Early life and education
Muriel Norris Fahrion was born June 11, 1945, in Cleveland Ohio, grew up and went to school in Rocky River, Lakewood and Cleveland, Ohio. She was one of 7 children of John H. Norris and Catherine (Wunderle) Norris. She began drawing at the age of 4 and attended free classes at the Cleveland Museum of Art during grammar and high school. After attending Lourdes Academy in Cleveland, she earned a scholarship to Cooper School of Art in Cleveland, OH graduating with a major in illustration.

Career 

Immediately following art school, Fahrion was hired by American Greetings as a greeting card designer.  

In 1977, while Fahrion worked in her department, she was asked to come up with a rag doll character with strawberry and daisy theme in colors of pink and green for a greeting card series. It was then Fahrion created the original graphic and color depiction for Strawberry Shortcake, her cat Custard along with Blueberry Muffin and Huckleberry Pie. 

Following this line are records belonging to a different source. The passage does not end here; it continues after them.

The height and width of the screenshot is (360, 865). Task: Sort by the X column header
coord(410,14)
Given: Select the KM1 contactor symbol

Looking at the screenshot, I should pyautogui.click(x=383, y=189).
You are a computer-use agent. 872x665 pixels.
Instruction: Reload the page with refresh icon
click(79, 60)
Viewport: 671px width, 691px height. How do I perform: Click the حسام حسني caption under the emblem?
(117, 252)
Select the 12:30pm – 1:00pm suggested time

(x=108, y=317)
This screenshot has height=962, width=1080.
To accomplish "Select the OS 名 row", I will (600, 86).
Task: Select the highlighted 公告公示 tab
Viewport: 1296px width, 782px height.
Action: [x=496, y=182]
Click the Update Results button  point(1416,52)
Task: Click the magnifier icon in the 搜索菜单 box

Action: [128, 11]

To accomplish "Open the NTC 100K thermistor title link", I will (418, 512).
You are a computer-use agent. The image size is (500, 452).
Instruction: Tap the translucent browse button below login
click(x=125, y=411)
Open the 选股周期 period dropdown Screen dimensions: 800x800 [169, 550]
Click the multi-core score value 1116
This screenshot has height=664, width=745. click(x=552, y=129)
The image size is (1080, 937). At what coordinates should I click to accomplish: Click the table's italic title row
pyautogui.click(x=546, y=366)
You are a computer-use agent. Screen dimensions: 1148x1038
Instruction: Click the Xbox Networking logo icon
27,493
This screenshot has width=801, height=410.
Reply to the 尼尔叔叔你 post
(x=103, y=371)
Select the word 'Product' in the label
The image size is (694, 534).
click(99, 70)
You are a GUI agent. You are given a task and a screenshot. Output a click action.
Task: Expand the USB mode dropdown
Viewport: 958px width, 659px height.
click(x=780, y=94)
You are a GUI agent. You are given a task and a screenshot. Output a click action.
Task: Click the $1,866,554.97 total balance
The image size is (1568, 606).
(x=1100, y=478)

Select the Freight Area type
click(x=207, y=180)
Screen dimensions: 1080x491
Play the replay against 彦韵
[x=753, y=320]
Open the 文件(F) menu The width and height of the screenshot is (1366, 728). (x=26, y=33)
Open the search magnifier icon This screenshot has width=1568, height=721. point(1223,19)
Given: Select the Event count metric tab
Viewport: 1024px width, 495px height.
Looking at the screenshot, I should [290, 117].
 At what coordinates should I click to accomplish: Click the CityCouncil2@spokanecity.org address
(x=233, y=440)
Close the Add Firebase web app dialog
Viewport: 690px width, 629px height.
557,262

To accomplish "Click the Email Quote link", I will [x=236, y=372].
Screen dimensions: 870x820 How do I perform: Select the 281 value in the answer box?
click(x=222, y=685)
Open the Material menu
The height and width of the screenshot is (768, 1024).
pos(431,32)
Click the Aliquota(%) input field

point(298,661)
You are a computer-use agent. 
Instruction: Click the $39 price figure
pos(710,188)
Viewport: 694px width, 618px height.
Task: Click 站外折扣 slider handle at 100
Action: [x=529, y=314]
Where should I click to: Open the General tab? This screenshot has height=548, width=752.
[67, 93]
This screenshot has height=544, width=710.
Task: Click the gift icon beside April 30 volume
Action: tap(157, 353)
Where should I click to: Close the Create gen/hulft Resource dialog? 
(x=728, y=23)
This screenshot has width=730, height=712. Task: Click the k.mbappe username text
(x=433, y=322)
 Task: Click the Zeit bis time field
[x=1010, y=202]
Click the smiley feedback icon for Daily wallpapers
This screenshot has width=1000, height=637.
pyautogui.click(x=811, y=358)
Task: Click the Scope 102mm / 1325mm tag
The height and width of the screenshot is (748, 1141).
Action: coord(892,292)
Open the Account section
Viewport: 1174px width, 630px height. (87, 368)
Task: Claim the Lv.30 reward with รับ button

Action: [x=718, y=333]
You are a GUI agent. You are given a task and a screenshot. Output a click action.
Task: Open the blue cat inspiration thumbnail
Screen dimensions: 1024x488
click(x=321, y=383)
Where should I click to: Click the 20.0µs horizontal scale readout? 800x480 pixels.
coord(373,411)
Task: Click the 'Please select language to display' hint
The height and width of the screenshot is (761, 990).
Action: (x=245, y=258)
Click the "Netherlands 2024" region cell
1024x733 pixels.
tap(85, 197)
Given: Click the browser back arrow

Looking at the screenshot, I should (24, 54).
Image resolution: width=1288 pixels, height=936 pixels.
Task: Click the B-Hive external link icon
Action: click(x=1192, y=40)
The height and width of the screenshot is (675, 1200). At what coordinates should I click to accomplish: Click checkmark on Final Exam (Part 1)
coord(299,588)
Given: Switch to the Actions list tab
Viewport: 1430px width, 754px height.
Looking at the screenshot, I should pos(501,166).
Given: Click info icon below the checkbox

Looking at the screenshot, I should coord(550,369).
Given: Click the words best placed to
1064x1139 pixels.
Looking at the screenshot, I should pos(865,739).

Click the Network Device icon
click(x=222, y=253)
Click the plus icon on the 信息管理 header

Moving to TCFC (Those Characters From Cleveland) in 1978 Fahrion continued on the Shortcake line eventually depicting 32 characters in the line. Her sister, Susan Trentel, also of Cleveland, crafted the first Strawberry Shortcake doll based on the Fahrion's original greeting card design. The line was launched in the winter of 1979 and 1980. This design made a big impact, and in two years, Strawberry Shortcake went from 12 card series to an entire selection of books, clothing, dolls, toy accessories, and home decor. The Shortcake group joined Herself the Elf, Holly Hobbie and Ziggy forming the new toy and licensing division  "Those Characters from Cleveland" (TCFC), under American Greetings banner but located in separate building. TCFC became a well known think tank for toys and licensing. While there Fahrion also worked on drawings and ideas for numerous licensing items. 

While working for Those Characters From Cleveland, Fahrion also participated with other toy design teams which included artists, prototypist and writers. She depicted the first concept art for the characters of The Get Along Gang and Care Bears, once they were tagged as licensable both properties moved to other design teams.  Like the first Strawberry Shortcake doll, many of these were first prototyped by her sister Susan Trentel who began working at TCFC. Strawberry Shortcake, Care Bears and Get-Along-Gang were all made into animations. 

Fahrion took several years away from American Greetings freelancing for Fisher-Price, developing illustrations for the Puffalumps and working with Disney and Snoopy licensing.

American Greetings' toy division eventually was reduced in size and moved back to the corporate headquarters. Fahrion then moved and became senior art director for Enesco in Chicago. After working a few years at Enesco, Fahrion moved to Noble, Oklahoma in 1995 where she worked for United Design.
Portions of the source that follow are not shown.